[Kutipan Sumber]:
Trus Anda bisa melongok ruang IT. Di beberapa perusahaan, departemen IT menempati ruang steril, bebas debu, teratur sesuai dengan penggunaannya. Namun di sini, ck ck ck seperti gudang. Ketika mencari petugas untuk membereskan komputer saya yang flu kena debu, saya melihat ruangan departemen ini tidak lebih baik dari tempat saya bekerja. Ya sudahlah biarkan mereka membereskan persoalan dalam negeri, toh mereka akan repot membantu saya karena fasilitas pendukung masih berantakan.

Nah ini yang seru. Jantung sebuah media penyiaran adalah master control yang mengatur lalu lintas isi siaran baik sinetron, berita, film, talk show, musik sampai iklan. Nah jantung kami ini mungkin seperti jantung Frankenstein alias tambal sulam. Kabel bersliweran (bayangin kalau orang tersandung kabel itu. Orangnya bisa benjol dan kabel siaran lepas; kebayangkan?), peralatan tersambung seadanya pokoke siaran.

Dari berbagai kondisi ini, saya merasa perusahaan tempat saya ini hebat betul. Dengan situasi darurat seperti ini, kok ya bisa jawara (menurut lembaga pemeringkat) andaikan sudah dibereskan dengan canggih, pasti di atasnya jawara atau nomer nol. Luar biasa.

Tapi saya memikirkan perkara lain. Lha wong kayak gini aja sudah hebat, buat apa pemilik repot-repot memperbaiki kan ngabisin dana, tenaga dan waktu. Mending duitnya untuk beli pulau atau perusahaan lain.

Welah, don't be so nyinyir and nyindir gitu, man. Positive thinking lah. Mungkin ada persoalan berat lain yang perlu ditangani sehingga penyelesaian fasilitas dan gedung di kantor ini menjadi tertunda-tunda. Kan para petinggi memiliki kebijakan yang mengayomi seluruh kawulo alitnya.

Persoalan fasilitas pendukung seringkali menjadi perdebatan seru antara atasan dan bawahan. Atasan menilai namanya pendukung yang bukan persoalan primer jadi bisa dinomorduakan karena ada hal lain yang dianggap lebih penting, toh dengan kondisi ad hoc bisa jalan. Namun bawahan merasa fasilitas pendukung akan membuat proses pengerjaan tugas menjadi lebih mudah, dan hasilnya toh untuk kemajuan perusahaan.

Sebagai orang yang berada di level tengah, saya merasa kedua belah pihak perlu berempati terhadap masing-masing pihak. Gunakan cara pandang dari sudut masing-masing. Mungkin kesenjangan pengertian yang ada akan bisa terjembatani. Toh, sekali lagi semuanya untuk kemajuan bersama.

(Entri tentang pencarian kata dan elemen)
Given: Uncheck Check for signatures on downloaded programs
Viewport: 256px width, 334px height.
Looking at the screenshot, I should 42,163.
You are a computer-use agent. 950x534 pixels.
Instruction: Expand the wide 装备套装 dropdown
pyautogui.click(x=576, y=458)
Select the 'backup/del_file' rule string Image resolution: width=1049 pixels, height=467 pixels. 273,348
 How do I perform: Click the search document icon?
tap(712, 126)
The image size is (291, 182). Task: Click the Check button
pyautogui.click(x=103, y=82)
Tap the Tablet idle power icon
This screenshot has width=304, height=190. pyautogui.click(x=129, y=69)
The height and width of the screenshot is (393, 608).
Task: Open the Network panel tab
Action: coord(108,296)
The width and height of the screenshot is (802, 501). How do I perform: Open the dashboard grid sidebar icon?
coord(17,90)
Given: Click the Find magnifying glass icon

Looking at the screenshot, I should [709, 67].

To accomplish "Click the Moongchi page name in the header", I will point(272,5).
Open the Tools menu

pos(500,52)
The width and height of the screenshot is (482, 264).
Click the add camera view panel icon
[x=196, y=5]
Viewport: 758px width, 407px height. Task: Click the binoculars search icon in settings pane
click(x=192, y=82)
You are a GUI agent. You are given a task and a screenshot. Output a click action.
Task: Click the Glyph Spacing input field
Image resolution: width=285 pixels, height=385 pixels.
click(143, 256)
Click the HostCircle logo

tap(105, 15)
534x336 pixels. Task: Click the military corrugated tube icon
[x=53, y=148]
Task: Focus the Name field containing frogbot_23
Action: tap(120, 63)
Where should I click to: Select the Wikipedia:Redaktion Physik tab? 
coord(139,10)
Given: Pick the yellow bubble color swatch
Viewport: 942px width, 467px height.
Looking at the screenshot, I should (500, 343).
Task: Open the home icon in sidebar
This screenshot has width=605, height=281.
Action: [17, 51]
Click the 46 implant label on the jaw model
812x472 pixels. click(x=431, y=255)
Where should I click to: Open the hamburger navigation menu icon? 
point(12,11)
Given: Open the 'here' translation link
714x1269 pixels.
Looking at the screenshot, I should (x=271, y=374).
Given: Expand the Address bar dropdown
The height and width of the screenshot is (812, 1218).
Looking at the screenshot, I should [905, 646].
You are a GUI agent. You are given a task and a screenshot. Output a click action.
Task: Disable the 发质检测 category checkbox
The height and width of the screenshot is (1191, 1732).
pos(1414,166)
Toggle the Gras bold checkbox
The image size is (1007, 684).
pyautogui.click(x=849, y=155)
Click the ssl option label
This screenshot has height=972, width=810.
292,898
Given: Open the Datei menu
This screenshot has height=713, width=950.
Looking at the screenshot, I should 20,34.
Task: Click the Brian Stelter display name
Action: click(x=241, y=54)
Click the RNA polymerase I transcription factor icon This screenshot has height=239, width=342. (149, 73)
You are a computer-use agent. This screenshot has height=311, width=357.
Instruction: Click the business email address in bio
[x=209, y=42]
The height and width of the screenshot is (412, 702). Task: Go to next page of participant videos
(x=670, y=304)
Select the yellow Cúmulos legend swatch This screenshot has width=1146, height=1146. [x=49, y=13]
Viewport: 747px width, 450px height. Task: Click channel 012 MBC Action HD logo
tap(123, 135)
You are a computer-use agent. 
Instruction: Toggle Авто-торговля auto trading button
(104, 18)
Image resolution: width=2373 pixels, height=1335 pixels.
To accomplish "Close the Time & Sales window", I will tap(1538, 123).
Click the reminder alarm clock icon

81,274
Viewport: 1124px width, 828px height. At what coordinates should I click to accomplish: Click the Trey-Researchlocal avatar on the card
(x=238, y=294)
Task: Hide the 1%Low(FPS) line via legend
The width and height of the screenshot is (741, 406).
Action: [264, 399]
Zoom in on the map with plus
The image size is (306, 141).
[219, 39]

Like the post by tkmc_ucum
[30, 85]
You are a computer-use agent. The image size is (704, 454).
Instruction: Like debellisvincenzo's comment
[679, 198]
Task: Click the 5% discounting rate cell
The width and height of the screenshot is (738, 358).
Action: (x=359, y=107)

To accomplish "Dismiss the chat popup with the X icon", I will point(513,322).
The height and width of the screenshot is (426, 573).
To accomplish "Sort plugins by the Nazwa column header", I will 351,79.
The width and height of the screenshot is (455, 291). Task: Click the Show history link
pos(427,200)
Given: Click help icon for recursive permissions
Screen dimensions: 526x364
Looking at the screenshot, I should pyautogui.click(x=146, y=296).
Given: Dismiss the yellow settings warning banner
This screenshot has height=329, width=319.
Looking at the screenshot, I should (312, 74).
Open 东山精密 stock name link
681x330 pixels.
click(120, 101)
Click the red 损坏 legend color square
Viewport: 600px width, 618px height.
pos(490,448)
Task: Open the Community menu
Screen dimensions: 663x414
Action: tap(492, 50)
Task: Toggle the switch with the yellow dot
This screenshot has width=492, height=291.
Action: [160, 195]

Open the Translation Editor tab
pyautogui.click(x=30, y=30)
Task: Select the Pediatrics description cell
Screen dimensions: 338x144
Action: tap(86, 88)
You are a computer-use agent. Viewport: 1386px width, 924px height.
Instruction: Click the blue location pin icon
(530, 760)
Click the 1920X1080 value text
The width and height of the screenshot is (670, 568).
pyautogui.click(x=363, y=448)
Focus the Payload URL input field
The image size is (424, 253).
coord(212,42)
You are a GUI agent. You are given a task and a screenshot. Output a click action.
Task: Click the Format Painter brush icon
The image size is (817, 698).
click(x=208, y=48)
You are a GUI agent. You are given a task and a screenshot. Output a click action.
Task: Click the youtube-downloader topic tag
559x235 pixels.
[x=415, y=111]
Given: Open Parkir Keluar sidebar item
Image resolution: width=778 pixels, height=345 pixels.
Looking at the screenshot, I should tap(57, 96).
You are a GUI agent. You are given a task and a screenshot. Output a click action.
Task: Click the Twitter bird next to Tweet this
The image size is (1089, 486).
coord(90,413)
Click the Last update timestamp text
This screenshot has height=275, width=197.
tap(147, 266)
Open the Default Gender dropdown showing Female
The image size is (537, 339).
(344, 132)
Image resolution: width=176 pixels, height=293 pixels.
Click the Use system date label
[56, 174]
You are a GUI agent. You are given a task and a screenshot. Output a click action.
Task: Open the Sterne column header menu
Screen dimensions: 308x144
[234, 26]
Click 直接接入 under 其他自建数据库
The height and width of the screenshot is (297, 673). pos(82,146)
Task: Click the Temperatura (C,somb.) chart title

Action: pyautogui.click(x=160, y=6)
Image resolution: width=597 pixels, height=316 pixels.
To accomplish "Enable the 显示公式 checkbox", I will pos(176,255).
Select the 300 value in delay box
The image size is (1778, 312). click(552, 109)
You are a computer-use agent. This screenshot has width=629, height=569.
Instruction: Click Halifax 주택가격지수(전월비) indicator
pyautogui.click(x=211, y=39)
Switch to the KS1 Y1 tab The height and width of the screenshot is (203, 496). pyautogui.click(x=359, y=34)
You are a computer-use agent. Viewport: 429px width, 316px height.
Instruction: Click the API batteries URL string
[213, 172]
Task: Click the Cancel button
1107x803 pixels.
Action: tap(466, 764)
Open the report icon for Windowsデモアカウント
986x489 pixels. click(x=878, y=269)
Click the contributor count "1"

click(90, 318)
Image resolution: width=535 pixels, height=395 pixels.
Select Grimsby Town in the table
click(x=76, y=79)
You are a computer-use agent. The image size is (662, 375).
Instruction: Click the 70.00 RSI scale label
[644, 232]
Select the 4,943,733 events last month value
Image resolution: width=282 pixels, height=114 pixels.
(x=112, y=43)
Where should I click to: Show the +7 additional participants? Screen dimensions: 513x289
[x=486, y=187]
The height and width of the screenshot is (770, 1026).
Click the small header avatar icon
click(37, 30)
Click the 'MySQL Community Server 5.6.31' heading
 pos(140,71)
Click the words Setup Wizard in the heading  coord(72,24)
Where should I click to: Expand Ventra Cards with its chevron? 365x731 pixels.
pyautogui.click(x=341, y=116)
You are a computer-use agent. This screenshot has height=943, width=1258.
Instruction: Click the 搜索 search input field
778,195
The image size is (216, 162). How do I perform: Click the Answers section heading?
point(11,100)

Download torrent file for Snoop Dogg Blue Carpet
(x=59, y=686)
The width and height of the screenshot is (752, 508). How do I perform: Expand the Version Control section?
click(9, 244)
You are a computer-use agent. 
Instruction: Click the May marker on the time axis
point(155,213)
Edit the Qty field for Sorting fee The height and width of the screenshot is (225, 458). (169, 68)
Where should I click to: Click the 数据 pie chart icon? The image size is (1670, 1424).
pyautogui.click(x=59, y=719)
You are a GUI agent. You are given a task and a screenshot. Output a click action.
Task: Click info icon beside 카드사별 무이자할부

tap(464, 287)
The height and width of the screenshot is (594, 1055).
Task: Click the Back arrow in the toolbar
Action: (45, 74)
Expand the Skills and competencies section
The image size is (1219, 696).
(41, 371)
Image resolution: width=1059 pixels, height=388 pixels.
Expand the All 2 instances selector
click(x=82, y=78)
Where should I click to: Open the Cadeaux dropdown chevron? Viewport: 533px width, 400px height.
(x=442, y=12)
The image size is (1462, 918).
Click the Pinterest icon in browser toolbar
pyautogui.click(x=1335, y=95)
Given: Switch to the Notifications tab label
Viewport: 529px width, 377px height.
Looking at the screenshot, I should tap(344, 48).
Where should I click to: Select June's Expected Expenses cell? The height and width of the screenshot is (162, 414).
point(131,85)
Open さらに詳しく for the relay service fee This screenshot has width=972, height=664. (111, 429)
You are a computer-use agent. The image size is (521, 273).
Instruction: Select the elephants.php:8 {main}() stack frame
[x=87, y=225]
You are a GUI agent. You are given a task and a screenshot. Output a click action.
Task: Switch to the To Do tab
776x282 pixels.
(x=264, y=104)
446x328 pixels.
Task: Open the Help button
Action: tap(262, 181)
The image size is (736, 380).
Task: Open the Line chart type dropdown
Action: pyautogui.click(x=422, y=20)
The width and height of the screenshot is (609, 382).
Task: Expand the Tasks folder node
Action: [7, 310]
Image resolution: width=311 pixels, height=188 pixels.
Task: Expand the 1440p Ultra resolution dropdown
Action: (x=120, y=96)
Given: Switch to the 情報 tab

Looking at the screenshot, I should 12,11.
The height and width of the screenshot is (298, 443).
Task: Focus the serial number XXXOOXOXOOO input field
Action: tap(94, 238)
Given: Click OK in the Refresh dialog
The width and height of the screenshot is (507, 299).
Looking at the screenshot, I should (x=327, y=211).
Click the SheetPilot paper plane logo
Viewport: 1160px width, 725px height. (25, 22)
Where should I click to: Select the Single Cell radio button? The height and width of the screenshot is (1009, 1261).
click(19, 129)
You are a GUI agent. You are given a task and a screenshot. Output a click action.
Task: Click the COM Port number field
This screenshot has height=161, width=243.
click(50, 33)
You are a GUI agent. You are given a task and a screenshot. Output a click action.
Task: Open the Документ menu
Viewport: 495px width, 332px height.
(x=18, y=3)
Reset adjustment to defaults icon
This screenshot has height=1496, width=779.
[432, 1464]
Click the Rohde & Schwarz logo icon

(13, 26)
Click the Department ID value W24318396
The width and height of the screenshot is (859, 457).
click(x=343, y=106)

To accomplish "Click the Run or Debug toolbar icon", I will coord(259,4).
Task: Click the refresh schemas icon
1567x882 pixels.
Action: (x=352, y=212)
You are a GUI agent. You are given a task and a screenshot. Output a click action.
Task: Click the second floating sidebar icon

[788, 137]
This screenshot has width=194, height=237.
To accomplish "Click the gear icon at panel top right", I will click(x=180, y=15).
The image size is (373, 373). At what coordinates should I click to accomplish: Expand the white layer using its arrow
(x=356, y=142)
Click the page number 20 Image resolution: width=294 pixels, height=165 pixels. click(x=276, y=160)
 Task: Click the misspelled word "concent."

[Permintaan]: Cetak bagian kutipan tentang fasilitas kantor di atas dari "Nah ini yang" sampai "nol. Luar biasa." tanpa mengubah satu kata pun.

[Jawaban Tertulis]:
Nah ini yang seru. Jantung sebuah media penyiaran adalah master control yang mengatur lalu lintas isi siaran baik sinetron, berita, film, talk show, musik sampai iklan. Nah jantung kami ini mungkin seperti jantung Frankenstein alias tambal sulam. Kabel bersliweran (bayangin kalau orang tersandung kabel itu. Orangnya bisa benjol dan kabel siaran lepas; kebayangkan?), peralatan tersambung seadanya pokoke siaran.

Dari berbagai kondisi ini, saya merasa perusahaan tempat saya ini hebat betul. Dengan situasi darurat seperti ini, kok ya bisa jawara (menurut lembaga pemeringkat) andaikan sudah dibereskan dengan canggih, pasti di atasnya jawara atau nomer nol. Luar biasa.